Student loan relief could be on the way thanks to some coronavirus relief programs.
The average monthly student loan payment is around $400. At the same time, interest hovers around 5.5% — a hefty price for those who might currently be out of a job and struggling to pay their bills due to coronavirus restrictions.
If you find yourself in a situation where making your student loan payment is difficult, there are a few steps you can take to seek relief.
Government Student Loan Interest Waivers & Stimulus Package
As COVID-19 shuts down jobs all across the country, individuals are struggling to pay off their student loans. Last Friday, the Trump administration announced it would waive interest on federal loans until further notice.
It’s a stark contrast to what has been done during national emergencies in the past, and also showcases just how dire the situation could be economically, especially for people that hold a large amount of debt in the form of student loans.
We are still waiting on information as lenders get more guidance from the Department of Education regarding specifics of the process. But here’s what is important to know right now:
- You do not need to apply for interest waivers — they will be applied to your loan automatically
- All federal student loans will be eligible for interest waivers. Private loans are not eligible
- This could save you money should you decide to apply for forbearance or deferment at the same time
Keep checking back with the Department of Education regarding financial assistance for students affected by COVID-19.
The recently passed stimulus package is suspending all student loan payments and waiving interest until September 30th, 2020. You can read more here.
Forbearance or Deferment
If you’ve been significantly impacted by the closing of your job or limited hours, it may be possible for you to talk to your loan provider about forbearance or deferment.
These options could allow you to stop paying on your loans for a period of time. With the interest waivers, now is the best time to take advantage of one of these programs if you are eligible to do so.
Here is more information:
- What is Forbearance?
- What is the difference between Deferment and Forbearance?

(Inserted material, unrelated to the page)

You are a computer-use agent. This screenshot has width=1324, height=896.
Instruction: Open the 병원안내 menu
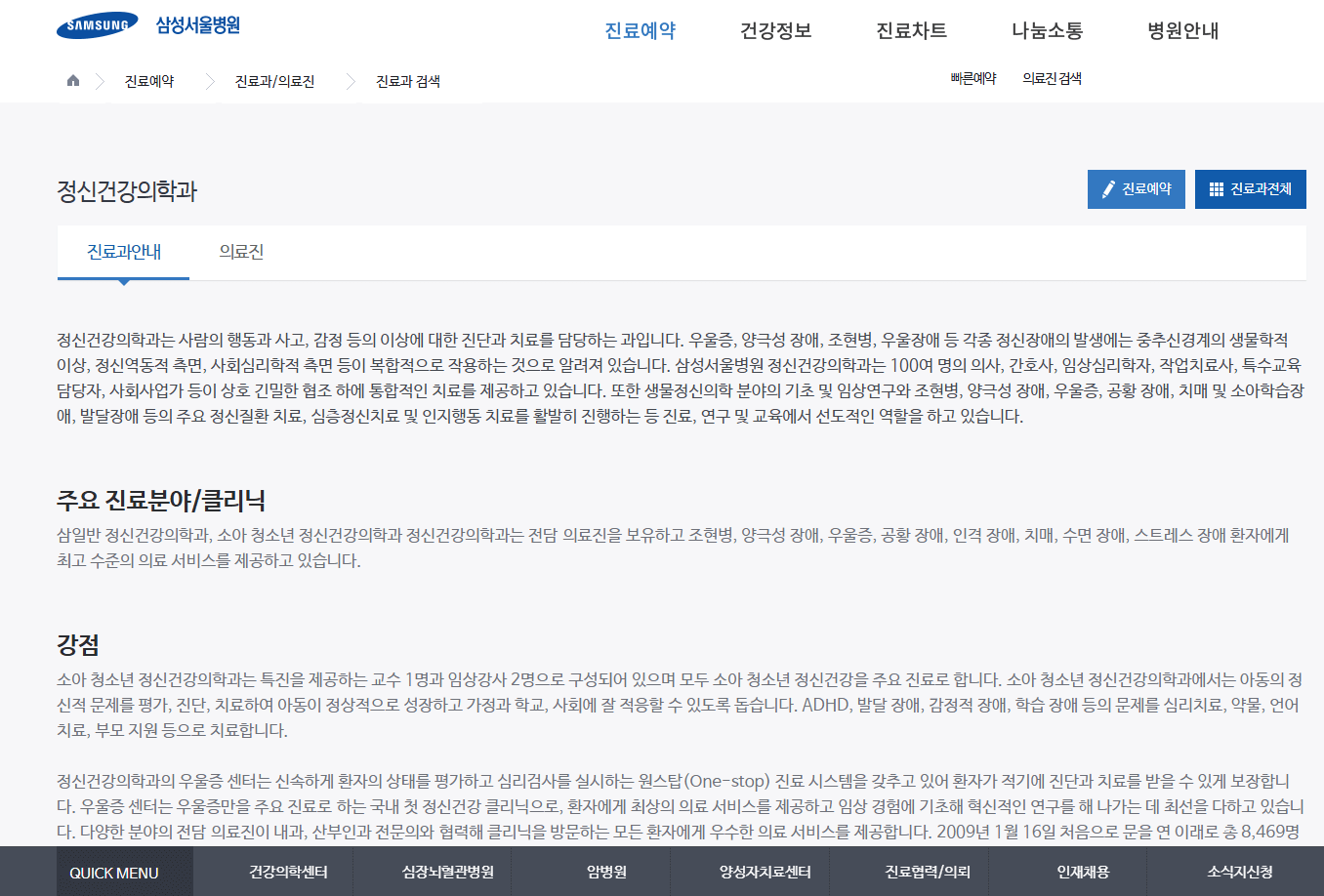click(1181, 30)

- How do I apply for Deferment or Forbearance?
Change Your Repayment Plan
If you’ve experienced a loss of income, consider applying for an income-based repayment plan for any of your federal student loans. Depending on your situation, this could mean your payments are as little as $0 a month.
Here is more information about income-driven repayment plans:
- Income-Driven Repayment Advantages & Disadvantages
- How to apply for Pay As You Earn (PAYE) Plan
- How to Pick the Best Debt Repayment Plan
Refinancing Your Student Loans
Federal interest rates have dipped due to the economic downturn in light of COVID-19. For many, that means lower interest rates for things like refinancing student loans.
While taking advantage of lower interest rates is smart for private loan holders, if you have federal student loans, you could lose out on their benefits by refinancing.
Refinancing a federal student loan means you lose benefits like:
- Flexible repayment options including income-driven repayment plans
- Postponement opportunities like forbearance or deferment
- Student loan forgiveness after consistent on-time payments
- Longer period of time before your loan is considered in default
It is essential to consider your options and talk to a financial advisor before making any major decision regarding your student loan. If you have a private student loan, speak to your lender about how refinancing might help the future of your student loan.
The COVID-19 pandemic is impacting our usual way of life, and things are changing by the minute. Keep checking with the government and the Department of Education regarding student loan relief benefits that might be made available to you.